Speed is the ultimate frontier of the web nowadays. Everybody wants it, especially since Google announced that page speed is a big factor in search rankings. More recently even mobile site speed is a big factor.
So yes we need it. But there is only so much a theme (and us as theme developers) can do in terms of speed optimizations. Sure we can be careful not to do silly things like a bunch load of MySQL queries, load the right image sizes, reduce the number of requests for static resources, etc. But these are only the tip of the iceberg in terms of site speed.
The huge gains in terms of site speed are achieved outside the theme. So let’s get rolling with some tips for you.
Caching is King
When it comes to WordPress, that is a CMS that generates dynamic pages, the first and the most important thing we can do is remove the dynamic from the equation. It is a well known fact that static pages are served by the webserver much much faster (because it removes processor and MySQL speed from the equation).
In WordPress, this can be achieved with caching plugins that will generate temporary static HTML files for your pages/posts, while managing their refresh on content update.
The most used caching plugins are W3 Total Cache and WP Super Cache. We tend to lean towards W3 Total Cache because it offers more speed, although being somewhat more complicated. But both are really good and will work just fine. They still need some configuration work but nothing that an average WordPress user can’t manage.
The most important section in these plugins is the Page Cache, this one being the one that generates those static HTML files. We recommend you not to use their JS and CSS minification since it most likely will break things if not properly configured. They also offer database and object caching; we leave this to you to decide, but it won’t make much of a difference.
Nowadays sites tend to be full of images, much more so then a couple of years ago. The web has become much more visual. This raises the concern that those images might not be that well optimized, resulting in huge page sizes (1,2,3 and evem more MB).
So we need to make sure that our image file size is at it’s lowest without loosing quality of course. Thankfully there are a couple of WordPress plugins out there that focus on just this problem. They either use scripts installed on your server (like pngcrush, advpng, jpegcrush, etc — you will need to talk to your host about these) or online services that do the crunching for you.
We recommend these plugins:
Also you should be aware that when switching themes, you most likely need to regenerate your thumbnails (that are autogenerated on image upload) so you will allow the new theme to use the best image sizes it was intended to. For this we recommend these plugins: Force Regenerate Thumbnails and AJAX Thumbnail Rebuild.
A good host is worth a 1000 optimizations
There’s simply no way around this. You simply can’t expect to pay for a VW and get a Ferrari. If speed is a major concern to you then on top of your list must be getting a proper hosting.
When talking about hosting services, there are 2 cases: you can either go with a shared hosting or a dedicated one. We highly recommend you to read this in‐depth analysis about the 9 best options for managed WordPress Hosting Compared.

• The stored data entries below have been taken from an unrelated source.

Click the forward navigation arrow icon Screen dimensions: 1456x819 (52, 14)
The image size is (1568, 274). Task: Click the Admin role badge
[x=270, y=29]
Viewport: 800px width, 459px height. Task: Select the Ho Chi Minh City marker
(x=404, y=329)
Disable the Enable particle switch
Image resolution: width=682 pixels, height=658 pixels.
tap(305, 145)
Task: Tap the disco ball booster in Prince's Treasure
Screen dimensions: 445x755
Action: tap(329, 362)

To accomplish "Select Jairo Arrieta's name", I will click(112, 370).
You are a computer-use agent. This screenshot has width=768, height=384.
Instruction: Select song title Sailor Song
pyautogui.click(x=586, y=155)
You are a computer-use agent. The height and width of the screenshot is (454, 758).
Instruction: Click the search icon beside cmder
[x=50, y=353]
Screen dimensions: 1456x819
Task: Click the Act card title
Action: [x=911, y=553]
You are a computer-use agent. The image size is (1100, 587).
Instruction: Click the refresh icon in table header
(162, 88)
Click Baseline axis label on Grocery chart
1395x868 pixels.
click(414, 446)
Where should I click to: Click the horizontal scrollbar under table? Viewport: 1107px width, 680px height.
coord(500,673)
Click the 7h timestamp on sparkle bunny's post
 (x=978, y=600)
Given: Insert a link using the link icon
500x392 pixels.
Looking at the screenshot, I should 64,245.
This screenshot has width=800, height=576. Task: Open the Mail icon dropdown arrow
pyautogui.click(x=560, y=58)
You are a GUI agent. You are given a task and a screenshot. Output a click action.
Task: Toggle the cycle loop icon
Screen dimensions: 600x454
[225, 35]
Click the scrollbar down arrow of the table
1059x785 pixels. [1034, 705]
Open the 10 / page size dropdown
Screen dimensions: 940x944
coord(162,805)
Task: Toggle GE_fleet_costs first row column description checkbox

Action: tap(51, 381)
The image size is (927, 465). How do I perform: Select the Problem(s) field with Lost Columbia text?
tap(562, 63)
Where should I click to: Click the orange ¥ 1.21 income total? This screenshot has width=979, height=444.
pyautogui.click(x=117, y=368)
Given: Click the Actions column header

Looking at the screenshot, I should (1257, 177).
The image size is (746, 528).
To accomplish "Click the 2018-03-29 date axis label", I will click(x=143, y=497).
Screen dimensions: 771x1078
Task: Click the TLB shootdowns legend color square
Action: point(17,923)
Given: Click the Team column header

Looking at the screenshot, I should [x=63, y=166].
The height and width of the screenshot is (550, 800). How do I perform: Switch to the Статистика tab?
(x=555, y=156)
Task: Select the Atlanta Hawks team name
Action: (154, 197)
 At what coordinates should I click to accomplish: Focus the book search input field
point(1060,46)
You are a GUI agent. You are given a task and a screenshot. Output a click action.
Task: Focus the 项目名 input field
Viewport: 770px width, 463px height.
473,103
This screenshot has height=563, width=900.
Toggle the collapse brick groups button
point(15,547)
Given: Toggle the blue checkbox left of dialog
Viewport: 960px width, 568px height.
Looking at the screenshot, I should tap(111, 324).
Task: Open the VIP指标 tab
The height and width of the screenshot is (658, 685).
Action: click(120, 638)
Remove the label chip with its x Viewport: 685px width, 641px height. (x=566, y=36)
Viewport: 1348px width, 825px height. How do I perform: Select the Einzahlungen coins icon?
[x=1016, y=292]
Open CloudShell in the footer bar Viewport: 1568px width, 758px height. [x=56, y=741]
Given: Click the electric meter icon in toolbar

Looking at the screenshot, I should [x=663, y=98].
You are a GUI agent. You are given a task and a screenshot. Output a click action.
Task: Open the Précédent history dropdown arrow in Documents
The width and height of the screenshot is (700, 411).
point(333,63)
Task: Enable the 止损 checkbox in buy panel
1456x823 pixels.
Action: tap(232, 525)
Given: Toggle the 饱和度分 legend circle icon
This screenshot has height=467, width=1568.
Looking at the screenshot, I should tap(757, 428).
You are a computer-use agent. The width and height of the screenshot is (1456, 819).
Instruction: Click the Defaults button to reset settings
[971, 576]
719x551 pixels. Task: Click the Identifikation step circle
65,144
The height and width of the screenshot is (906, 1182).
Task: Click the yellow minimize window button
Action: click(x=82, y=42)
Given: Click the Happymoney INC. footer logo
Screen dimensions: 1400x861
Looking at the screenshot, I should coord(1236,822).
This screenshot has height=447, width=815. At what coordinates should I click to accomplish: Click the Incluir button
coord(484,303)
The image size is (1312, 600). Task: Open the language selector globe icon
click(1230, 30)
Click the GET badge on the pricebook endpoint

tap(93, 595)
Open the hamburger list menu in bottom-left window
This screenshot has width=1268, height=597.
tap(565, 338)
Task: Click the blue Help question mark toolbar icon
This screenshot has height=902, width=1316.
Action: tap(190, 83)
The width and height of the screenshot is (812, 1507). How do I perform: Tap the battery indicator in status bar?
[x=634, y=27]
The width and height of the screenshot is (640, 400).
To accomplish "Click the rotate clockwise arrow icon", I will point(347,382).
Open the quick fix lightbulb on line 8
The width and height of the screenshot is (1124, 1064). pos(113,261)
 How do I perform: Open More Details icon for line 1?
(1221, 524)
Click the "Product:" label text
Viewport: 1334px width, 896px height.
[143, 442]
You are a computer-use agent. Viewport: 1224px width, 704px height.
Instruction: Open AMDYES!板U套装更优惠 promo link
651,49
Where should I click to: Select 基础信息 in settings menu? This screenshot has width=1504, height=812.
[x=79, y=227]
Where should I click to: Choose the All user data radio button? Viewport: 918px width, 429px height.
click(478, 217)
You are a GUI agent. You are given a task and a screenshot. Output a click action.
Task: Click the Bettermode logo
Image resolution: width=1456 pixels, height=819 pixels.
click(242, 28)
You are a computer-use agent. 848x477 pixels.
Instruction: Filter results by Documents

Shared hosting is generally cheap because it allows the hoster to cram into the same physical server a large number of clients. When this happens you must be aware that your site is in a constant battle with many other sites for resources, mainly CPU and HDD speed. So you are pretty much in the hands of destiny in terms of speed. If you are lucky to not be sharing servers with some resource hungry websites, you might be good, but you never know. This doesn’t mean that there aren’t shared hosting offerings out there that offer premium speed (for the right price) taking the burden of managing your own server out of your hands. You just have to be careful and know that you get what you pay for.
The second option when it comes to hosting your precious site is the dedicated server (either a VPS or a true dedicated server). If we are talking about cloud‐based servers (VPS) the costs are not that big but the benefits are huge when compared to shared hosting services. The dedicated servers are generally expensive and are aimed at pros, so we won’t discuss them here. If you are not that tech savvy you may need a managed VPS that will add additional costs, but it is well worth it.
Let me give you some advantages of having your own VPS, in no specific order:
- guaranteed CPU access;
- high‐speed HDDs;
- lower response times (that damn time to the first byte);
- you can activate server‐side gzip compression that will greatly reduce the size of your static resources (CSS, JS and image files);
- you can remove the cookies on static resources — cookie‐less domain (you will see this popping up in Page Speed);
- you can quit using the Apache web server and go with a much speedier Nginx web server;
- you can use server‐side caching (much faster than file‐based one);
- you can configure MySQL to your own website necessities hence more speed;
- you can have load balancers, but we are getting to technical here 🙂
As you can see most of the things that are required to get that high Google Page Speed score are out of the theme’s hands. They need server‐side configuration and tools.
I hope this brief introduction into the intricacies of optimizing your site has enlightened you somewhat on the steps you need to take to increase your speed so your visitors and Google like you more.